Sénégal : Macky Sall se rend dans l’Empire du milieu

Macky Sall a entamé ce mercredi une visite de plusieurs jours en Chine. Il rencontre notamment ce jeudi le président de la République, Xi Jinping. Les échanges commerciaux entre les deux pays sont au centre de la visite du chef d’Etat sénégalais qui veut équilibrer sa balance commerciale. Macky Sall est le premier chef d’Etat africain invité par le nouveau Président chinois.

Le Président du Sénégal est arrivé ce mercredi à Beijing à 10h45 heures locales, en compagnie de plusieurs hommes d’affaires. Il va tenter de séduire les investisseurs de l’Empire du milieu. Il rencontre jeudi le Président chinois Xi Jinping et recevra le même jour des patrons d’entreprises chinoises. Vendredi, une rencontre est prévue avec le Premier ministre, Li Keqiang, et le président de l’Assemblée populaire (le Parlement chinois).

Des échanges déséquilibrés

L’objet de cette visite est de multiplier les partenariats entre les entreprises sénégalaises et chinoises. Le Sénégal veut pouvoir bénéficier du savoir-faire des entreprises de l’Empire du milieu. « Au-delà des infrastructures qui sont indispensables pour le développement d’un pays, il serait nécessaire que les deux pays s’orientent vers des projets en joint-venture dans lesquels la partie sénégalaise pourrait bénéficier de l’expertise chinoise », explique le ministre sénégalais conseiller et chef du Bureau économique, Mamadou Sarr. Il poursuit : « l’objectif est d’arriver à équilibrer la balance commerciale qui, pour le moment, penche favorablement en faveur de la Chine. (…) Le Sénégal exporte vers ce pays essentiellement des produits halieutiques, du coton, de l’arachide, des cuirs et peaux, etc. », rapporte le Soleil.

L’enjeu pour Macky Sall est de combler le déficit commercial de son pays avec la Chine, comme l’explique Xavier Aurégan, chercheur à l’Institut français de géopolitique. Il précise que le gouvernement doit avant tout diversifier ses partenaires. « Plus de 90% des échanges se font au détriment du Sénégal. (…) Le commerce entre le Sénégal et la Chine s’élève à plus de 400 milliards de francs CFA, c’est-à-dire plus de 600 millions d’euros. Il est essentiellement constitué de produits chinois importés », peut-on lire sur RFI.

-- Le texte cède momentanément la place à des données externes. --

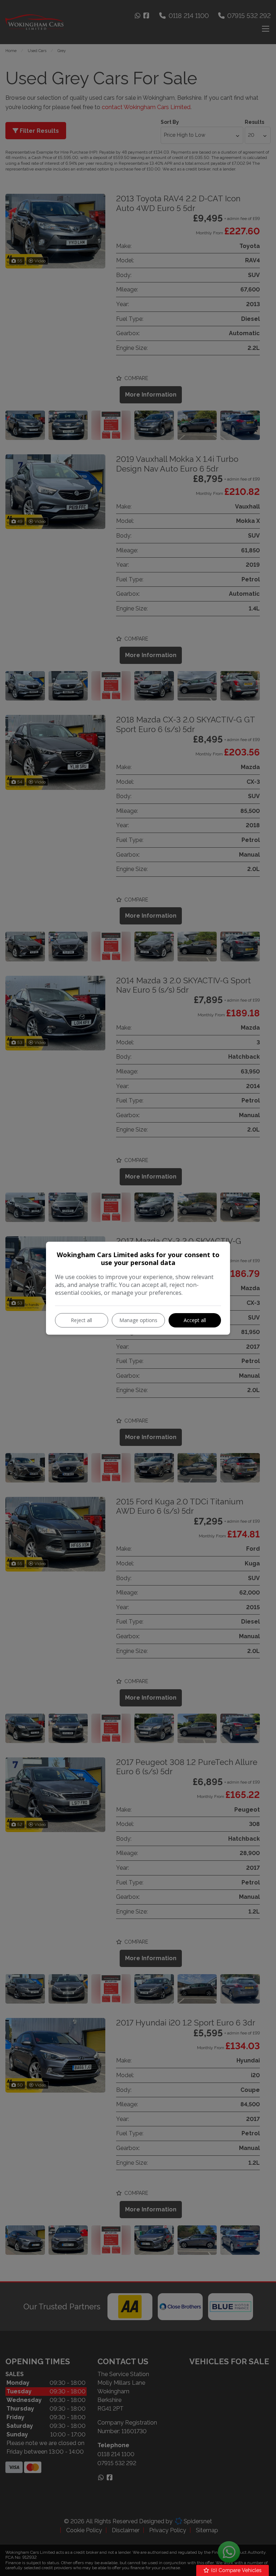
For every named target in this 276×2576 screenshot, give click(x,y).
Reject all (81, 1320)
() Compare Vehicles (236, 2570)
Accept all (195, 1320)
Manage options (138, 1320)
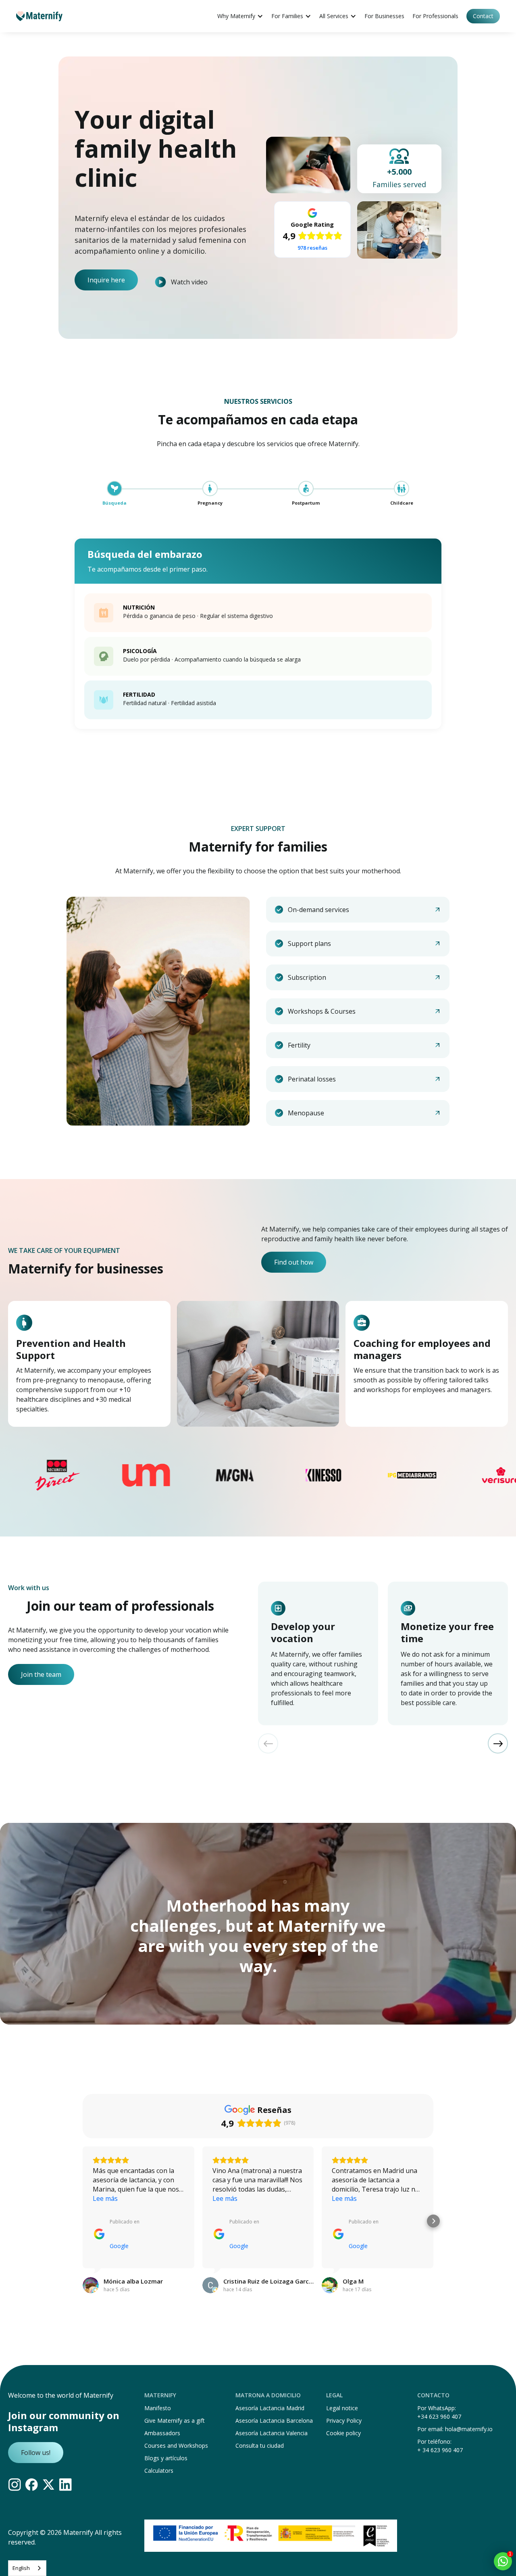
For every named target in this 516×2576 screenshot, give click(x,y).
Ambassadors (162, 2433)
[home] (39, 16)
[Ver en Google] (91, 2285)
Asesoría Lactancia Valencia (271, 2433)
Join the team (41, 1674)
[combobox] (27, 2568)
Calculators (158, 2470)
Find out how (293, 1262)
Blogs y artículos (165, 2458)
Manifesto (157, 2408)
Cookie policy (343, 2433)
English (21, 2568)
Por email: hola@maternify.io (455, 2429)
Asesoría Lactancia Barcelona (274, 2420)
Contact (483, 16)
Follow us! (35, 2452)
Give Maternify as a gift (174, 2420)
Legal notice (342, 2408)
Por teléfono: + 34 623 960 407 (440, 2446)
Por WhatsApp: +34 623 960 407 (439, 2412)
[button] (240, 16)
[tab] (114, 493)
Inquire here (106, 280)
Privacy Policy (344, 2420)
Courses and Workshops (176, 2445)
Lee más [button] (105, 2198)
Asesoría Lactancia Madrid (269, 2408)
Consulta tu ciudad (259, 2445)
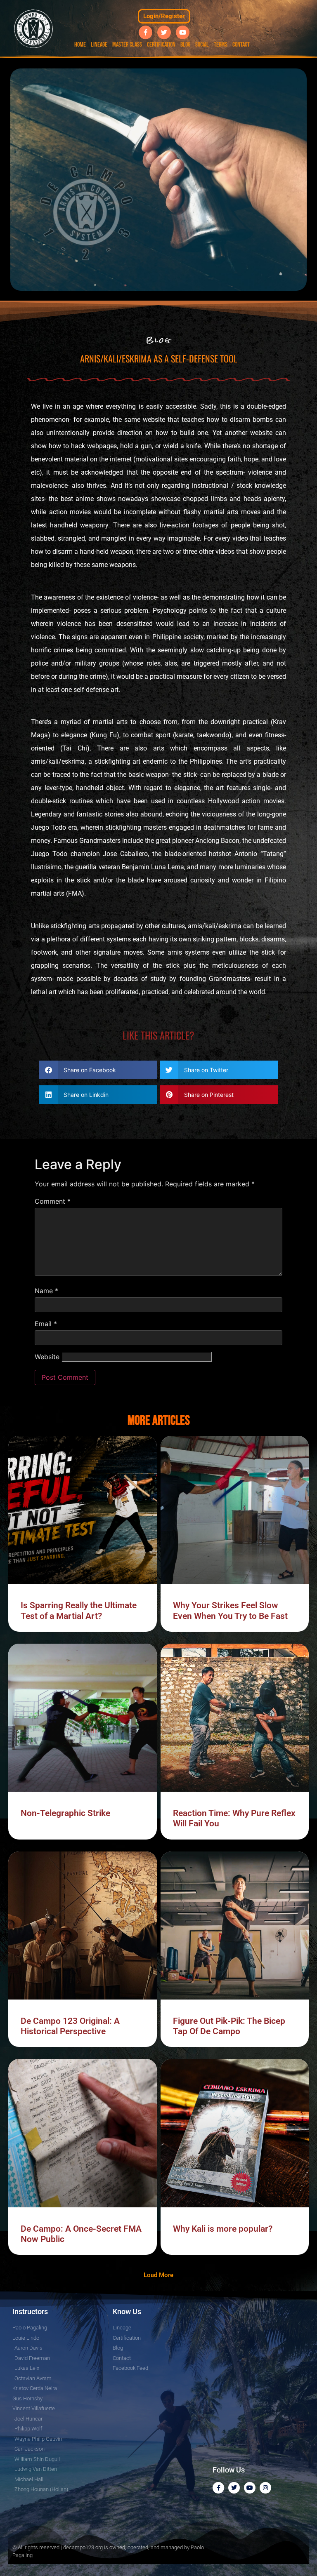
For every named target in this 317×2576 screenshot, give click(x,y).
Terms (220, 45)
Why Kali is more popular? (222, 2229)
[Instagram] (265, 2488)
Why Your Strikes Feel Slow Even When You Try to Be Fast (230, 1610)
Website (47, 1356)
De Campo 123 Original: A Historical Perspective (70, 2026)
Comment (53, 1201)
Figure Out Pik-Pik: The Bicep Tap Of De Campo (229, 2026)
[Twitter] (164, 32)
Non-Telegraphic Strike (65, 1813)
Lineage (99, 45)
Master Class (127, 45)
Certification (161, 45)
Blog (185, 45)
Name (46, 1290)
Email (46, 1323)
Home (80, 45)
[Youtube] (182, 32)
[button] (98, 1070)
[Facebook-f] (145, 32)
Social (202, 45)
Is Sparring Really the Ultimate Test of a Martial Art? (79, 1610)
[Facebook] (218, 2488)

Cela ne va pas sans créer des tensions avec les commerçants sénégalais. Ils se plaignent des rapports déséquilibrés avec les entreprises chinoises qui importent des matières premières en majorité ainsi que des pièces détachées de faibles valeurs ajoutées, contrairement au Sénégal qui achète des produits finis. Ce pays, comme beaucoup d’autres de la région, souffre d’un très faible taux d’industrialisation. « Quand nous achetons en Chine nous sommes obligés de passer par des intermédiaires. Les Chinois n’en ont pas besoin et ont donc accès à des produits beaucoup moins chers. En plus, ils ont ici des ateliers de montage. Quand nous achetons des produits prêts à l’emploi, eux ils importent des pièces détachées. Ils gagnent sur la quantité et sur la douane », dénonce le secrétaire général de l’Union nationale des commerçants et industriels sénégalais.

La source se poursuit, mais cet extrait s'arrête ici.